Data from: The risk and intensity of sperm ejection in female birds
Dean, Rebecca; Nakagawa, Shinichi; Pizzari, Tom (2011), Data from: The risk and intensity of sperm ejection in female birds, Dryad, Dataset, https://doi.org/10.5061/dryad.46hs2
The way females utilise the gametes of different males has important consequences for sexual selection, sexual conflict and intersexual coevolution in natural populations. However, patterns of sperm utilisation by females are difficult to demonstrate, and their functional significance remains unclear.
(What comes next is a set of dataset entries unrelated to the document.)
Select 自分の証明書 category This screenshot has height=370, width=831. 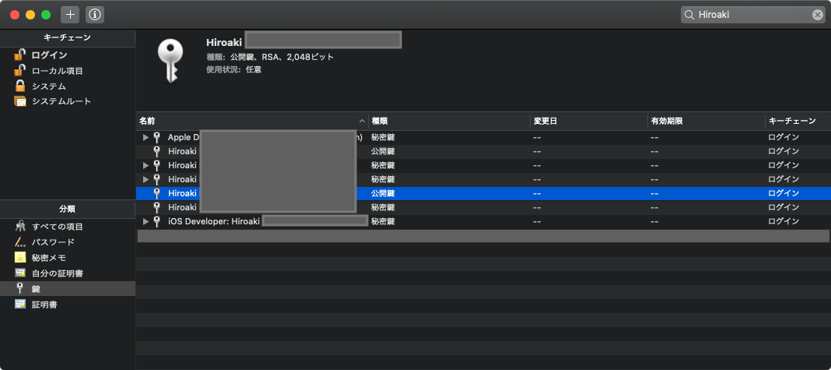[x=57, y=273]
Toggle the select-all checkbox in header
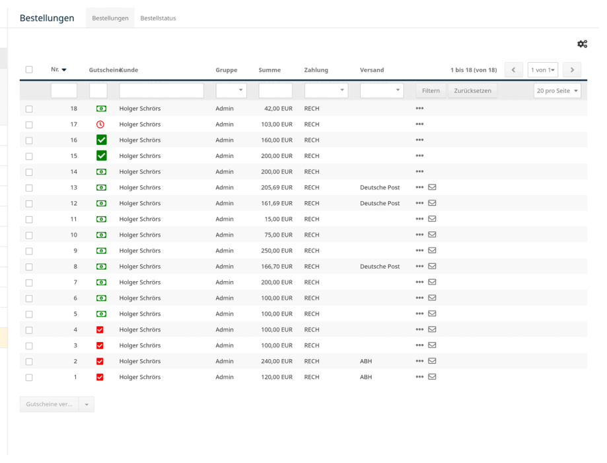Image resolution: width=607 pixels, height=463 pixels. pyautogui.click(x=29, y=70)
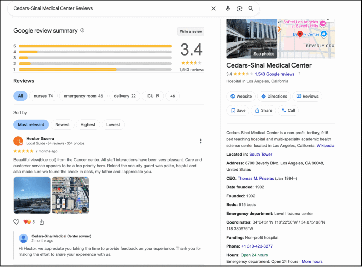The image size is (362, 267).
Task: Select the "Highest" sort option
Action: [88, 124]
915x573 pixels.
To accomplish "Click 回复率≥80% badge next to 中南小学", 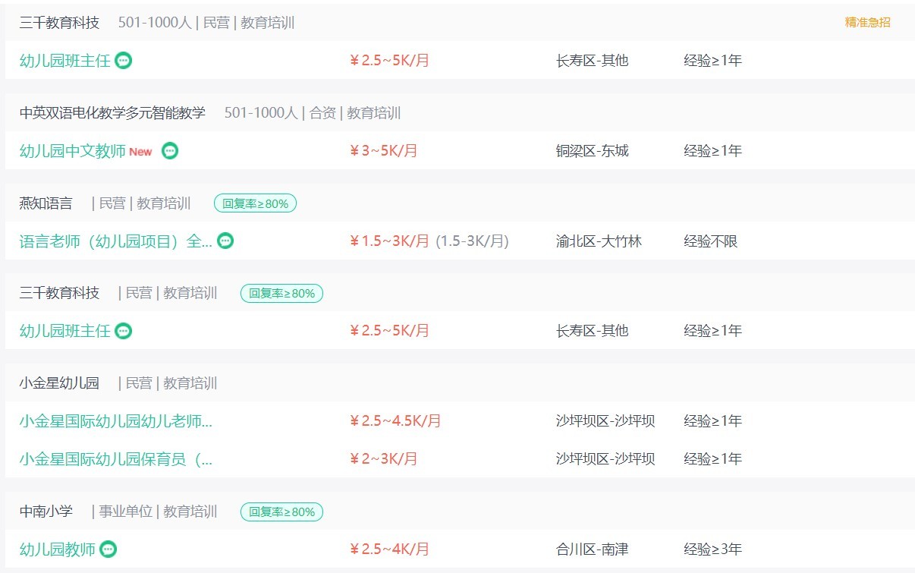I will click(282, 512).
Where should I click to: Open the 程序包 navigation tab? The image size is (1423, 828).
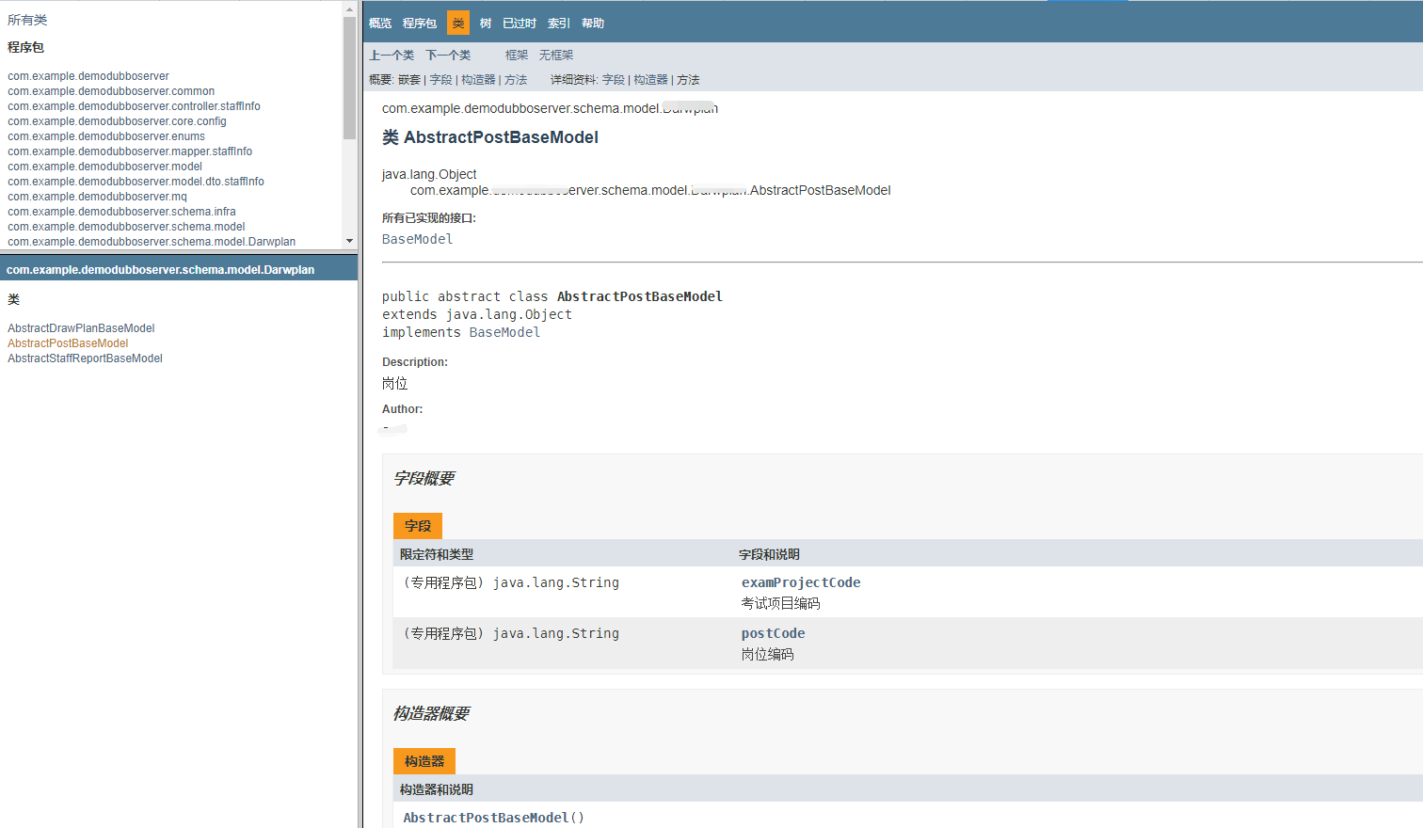419,23
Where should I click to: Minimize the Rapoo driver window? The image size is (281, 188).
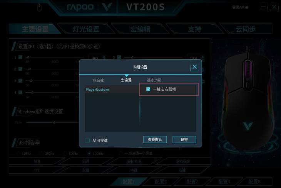pos(263,7)
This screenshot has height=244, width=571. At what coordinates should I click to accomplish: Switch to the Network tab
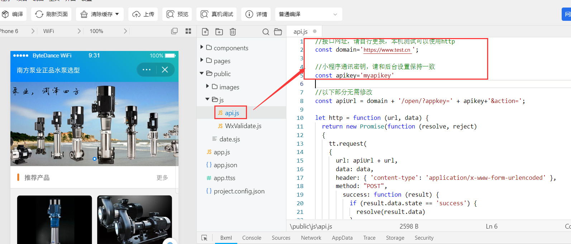pyautogui.click(x=311, y=238)
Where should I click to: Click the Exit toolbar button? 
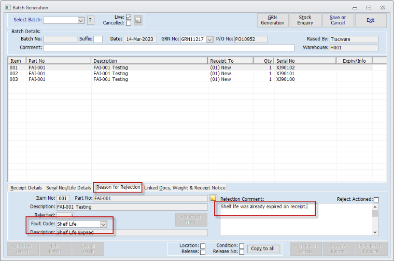pos(370,20)
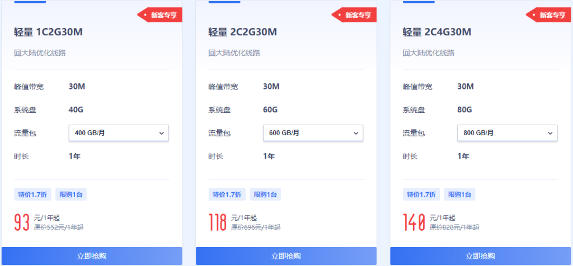Screen dimensions: 573x266
Task: Click the 新客专享 ribbon on 轻量 2C2G30M card
Action: click(354, 15)
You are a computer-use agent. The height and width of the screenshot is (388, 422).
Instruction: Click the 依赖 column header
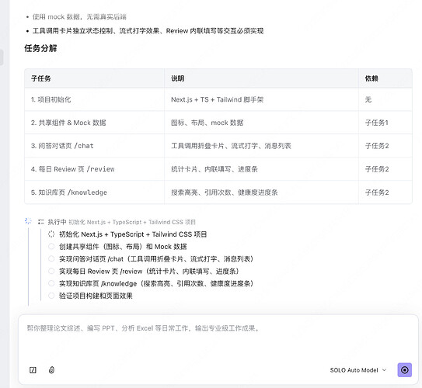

Here, we experimentally study sperm ejection in the fowl, Gallus gallus domesticus, where females eject preferentially the sperm of socially subordinate males. We study two measures of sperm ejection: (i) the probability that an ejaculate is ejected ('risk'), and (ii) the proportion of semen ejected ('intensity'), and show that both measures are strongly non-random with respect to characteristics of the ejaculate, the male and the female. Sperm ejection neutralised on average 80% of an ejaculate, and while larger ejaculates suffered a higher ejection risk, smaller ejaculates suffered more intense ejection. After controlling for ejaculate volume, socially subdominant males suffered higher ejection intensity. After controlling for male and ejaculate effects, ejection risk increased and intensity declined as females mated with successive males. Collectively, these results reveal that sperm ejection risk and intensity are at least partly actively caused by female behaviour, and generate independent selective pressures on male and ejaculate phenotypes.